TASK OBJECTIVE:
Provide the material again, with every line intact and exact.

THE DATA:
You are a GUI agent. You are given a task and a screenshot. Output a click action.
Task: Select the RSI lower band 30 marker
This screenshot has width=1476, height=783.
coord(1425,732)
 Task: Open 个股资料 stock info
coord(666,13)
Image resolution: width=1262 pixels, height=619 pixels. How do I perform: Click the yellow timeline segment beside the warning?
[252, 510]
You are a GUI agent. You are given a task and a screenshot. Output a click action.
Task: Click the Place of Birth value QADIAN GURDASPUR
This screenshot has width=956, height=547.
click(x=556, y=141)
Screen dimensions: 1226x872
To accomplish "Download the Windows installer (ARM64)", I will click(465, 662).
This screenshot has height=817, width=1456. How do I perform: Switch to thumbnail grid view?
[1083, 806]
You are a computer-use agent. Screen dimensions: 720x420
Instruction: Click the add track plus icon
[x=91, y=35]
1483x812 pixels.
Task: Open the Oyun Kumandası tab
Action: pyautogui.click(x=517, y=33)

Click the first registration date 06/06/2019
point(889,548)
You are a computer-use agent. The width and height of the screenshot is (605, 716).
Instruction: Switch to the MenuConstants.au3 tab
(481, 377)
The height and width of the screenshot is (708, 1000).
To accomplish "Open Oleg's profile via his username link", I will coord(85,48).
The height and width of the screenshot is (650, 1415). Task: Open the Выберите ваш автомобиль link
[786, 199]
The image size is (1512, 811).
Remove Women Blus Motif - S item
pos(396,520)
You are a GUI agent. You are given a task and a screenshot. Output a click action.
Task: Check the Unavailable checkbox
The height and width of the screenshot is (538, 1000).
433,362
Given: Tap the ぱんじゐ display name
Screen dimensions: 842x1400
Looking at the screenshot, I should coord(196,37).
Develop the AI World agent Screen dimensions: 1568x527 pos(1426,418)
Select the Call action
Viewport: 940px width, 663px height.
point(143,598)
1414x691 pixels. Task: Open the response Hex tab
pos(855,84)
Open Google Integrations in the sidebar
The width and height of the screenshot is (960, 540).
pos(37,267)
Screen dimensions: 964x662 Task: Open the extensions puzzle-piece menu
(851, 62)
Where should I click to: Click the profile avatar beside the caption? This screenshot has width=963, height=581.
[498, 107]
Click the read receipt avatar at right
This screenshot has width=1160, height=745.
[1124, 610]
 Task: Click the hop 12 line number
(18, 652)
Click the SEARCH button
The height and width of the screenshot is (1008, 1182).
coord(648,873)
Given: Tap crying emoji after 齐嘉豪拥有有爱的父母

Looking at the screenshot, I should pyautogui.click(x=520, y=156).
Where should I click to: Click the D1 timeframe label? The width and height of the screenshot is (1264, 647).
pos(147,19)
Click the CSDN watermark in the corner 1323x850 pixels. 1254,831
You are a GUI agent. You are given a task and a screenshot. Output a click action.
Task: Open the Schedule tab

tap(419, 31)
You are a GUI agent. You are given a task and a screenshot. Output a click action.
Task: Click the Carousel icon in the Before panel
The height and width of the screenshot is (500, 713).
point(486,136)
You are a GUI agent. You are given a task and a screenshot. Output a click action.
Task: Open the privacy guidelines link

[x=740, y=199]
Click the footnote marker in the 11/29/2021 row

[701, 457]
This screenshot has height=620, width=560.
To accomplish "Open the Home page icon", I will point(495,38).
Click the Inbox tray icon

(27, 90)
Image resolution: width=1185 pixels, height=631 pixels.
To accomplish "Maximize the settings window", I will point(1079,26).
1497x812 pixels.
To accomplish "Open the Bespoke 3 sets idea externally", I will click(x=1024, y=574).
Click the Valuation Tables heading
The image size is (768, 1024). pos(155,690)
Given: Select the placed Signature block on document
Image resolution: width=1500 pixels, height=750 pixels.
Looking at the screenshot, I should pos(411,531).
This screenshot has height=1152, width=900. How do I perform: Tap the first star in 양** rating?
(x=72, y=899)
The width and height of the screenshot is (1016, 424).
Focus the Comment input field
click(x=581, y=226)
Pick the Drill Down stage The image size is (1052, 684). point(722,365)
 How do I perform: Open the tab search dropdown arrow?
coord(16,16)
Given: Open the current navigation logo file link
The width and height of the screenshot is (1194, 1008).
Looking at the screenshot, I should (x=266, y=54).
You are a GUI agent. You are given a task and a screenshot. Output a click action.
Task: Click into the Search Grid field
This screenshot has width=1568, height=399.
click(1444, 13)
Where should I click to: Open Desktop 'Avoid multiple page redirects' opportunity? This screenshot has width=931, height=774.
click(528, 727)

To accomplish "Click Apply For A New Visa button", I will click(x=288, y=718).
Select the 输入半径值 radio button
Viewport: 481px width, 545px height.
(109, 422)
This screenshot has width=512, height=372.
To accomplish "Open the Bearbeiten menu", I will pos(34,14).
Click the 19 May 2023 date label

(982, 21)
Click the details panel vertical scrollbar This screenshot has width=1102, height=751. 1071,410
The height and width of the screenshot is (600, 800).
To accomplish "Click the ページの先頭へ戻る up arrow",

TASK RESULT:
You are a GUI agent. You are given a task and a screenshot. Output a click action.
Task: Select the RSI lower band 30 marker
This screenshot has width=1476, height=783.
coord(1425,732)
 Task: Open 个股资料 stock info
coord(666,13)
Image resolution: width=1262 pixels, height=619 pixels. How do I perform: Click the yellow timeline segment beside the warning?
[252, 510]
You are a GUI agent. You are given a task and a screenshot. Output a click action.
Task: Click the Place of Birth value QADIAN GURDASPUR
This screenshot has width=956, height=547.
click(x=556, y=141)
Screen dimensions: 1226x872
To accomplish "Download the Windows installer (ARM64)", I will click(465, 662).
This screenshot has height=817, width=1456. How do I perform: Switch to thumbnail grid view?
[1083, 806]
You are a computer-use agent. Screen dimensions: 720x420
Instruction: Click the add track plus icon
[x=91, y=35]
1483x812 pixels.
Task: Open the Oyun Kumandası tab
Action: pyautogui.click(x=517, y=33)

Click the first registration date 06/06/2019
point(889,548)
You are a computer-use agent. The width and height of the screenshot is (605, 716).
Instruction: Switch to the MenuConstants.au3 tab
(481, 377)
The height and width of the screenshot is (708, 1000).
To accomplish "Open Oleg's profile via his username link", I will coord(85,48).
The height and width of the screenshot is (650, 1415). Task: Open the Выберите ваш автомобиль link
[786, 199]
The image size is (1512, 811).
Remove Women Blus Motif - S item
pos(396,520)
You are a GUI agent. You are given a task and a screenshot. Output a click action.
Task: Check the Unavailable checkbox
The height and width of the screenshot is (538, 1000).
433,362
Given: Tap the ぱんじゐ display name
Screen dimensions: 842x1400
Looking at the screenshot, I should coord(196,37).
Develop the AI World agent Screen dimensions: 1568x527 pos(1426,418)
Select the Call action
Viewport: 940px width, 663px height.
point(143,598)
1414x691 pixels. Task: Open the response Hex tab
pos(855,84)
Open Google Integrations in the sidebar
The width and height of the screenshot is (960, 540).
pos(37,267)
Screen dimensions: 964x662 Task: Open the extensions puzzle-piece menu
(851, 62)
Where should I click to: Click the profile avatar beside the caption? This screenshot has width=963, height=581.
[498, 107]
Click the read receipt avatar at right
This screenshot has width=1160, height=745.
[1124, 610]
 Task: Click the hop 12 line number
(18, 652)
Click the SEARCH button
The height and width of the screenshot is (1008, 1182).
coord(648,873)
Given: Tap crying emoji after 齐嘉豪拥有有爱的父母

Looking at the screenshot, I should pyautogui.click(x=520, y=156).
Where should I click to: Click the D1 timeframe label? The width and height of the screenshot is (1264, 647).
pos(147,19)
Click the CSDN watermark in the corner 1323x850 pixels. 1254,831
You are a GUI agent. You are given a task and a screenshot. Output a click action.
Task: Open the Schedule tab

tap(419, 31)
You are a GUI agent. You are given a task and a screenshot. Output a click action.
Task: Click the Carousel icon in the Before panel
The height and width of the screenshot is (500, 713).
point(486,136)
You are a GUI agent. You are given a task and a screenshot. Output a click action.
Task: Open the privacy guidelines link

[x=740, y=199]
Click the footnote marker in the 11/29/2021 row

[701, 457]
This screenshot has height=620, width=560.
To accomplish "Open the Home page icon", I will point(495,38).
Click the Inbox tray icon

(27, 90)
Image resolution: width=1185 pixels, height=631 pixels.
To accomplish "Maximize the settings window", I will point(1079,26).
1497x812 pixels.
To accomplish "Open the Bespoke 3 sets idea externally", I will click(x=1024, y=574).
Click the Valuation Tables heading
The image size is (768, 1024). pos(155,690)
Given: Select the placed Signature block on document
Image resolution: width=1500 pixels, height=750 pixels.
Looking at the screenshot, I should pos(411,531).
This screenshot has height=1152, width=900. How do I perform: Tap the first star in 양** rating?
(x=72, y=899)
The width and height of the screenshot is (1016, 424).
Focus the Comment input field
click(x=581, y=226)
Pick the Drill Down stage The image size is (1052, 684). point(722,365)
 How do I perform: Open the tab search dropdown arrow?
coord(16,16)
Given: Open the current navigation logo file link
The width and height of the screenshot is (1194, 1008).
Looking at the screenshot, I should (x=266, y=54).
You are a GUI agent. You are given a task and a screenshot. Output a click action.
Task: Click into the Search Grid field
This screenshot has width=1568, height=399.
click(1444, 13)
Where should I click to: Open Desktop 'Avoid multiple page redirects' opportunity? This screenshot has width=931, height=774.
click(528, 727)

To accomplish "Click Apply For A New Visa button", I will click(x=288, y=718).
Select the 输入半径值 radio button
Viewport: 481px width, 545px height.
(109, 422)
This screenshot has width=512, height=372.
To accomplish "Open the Bearbeiten menu", I will pos(34,14).
Click the 19 May 2023 date label

(982, 21)
Click the details panel vertical scrollbar This screenshot has width=1102, height=751. 1071,410
The height and width of the screenshot is (600, 800).
To accomplish "Click the ページの先頭へ戻る up arrow",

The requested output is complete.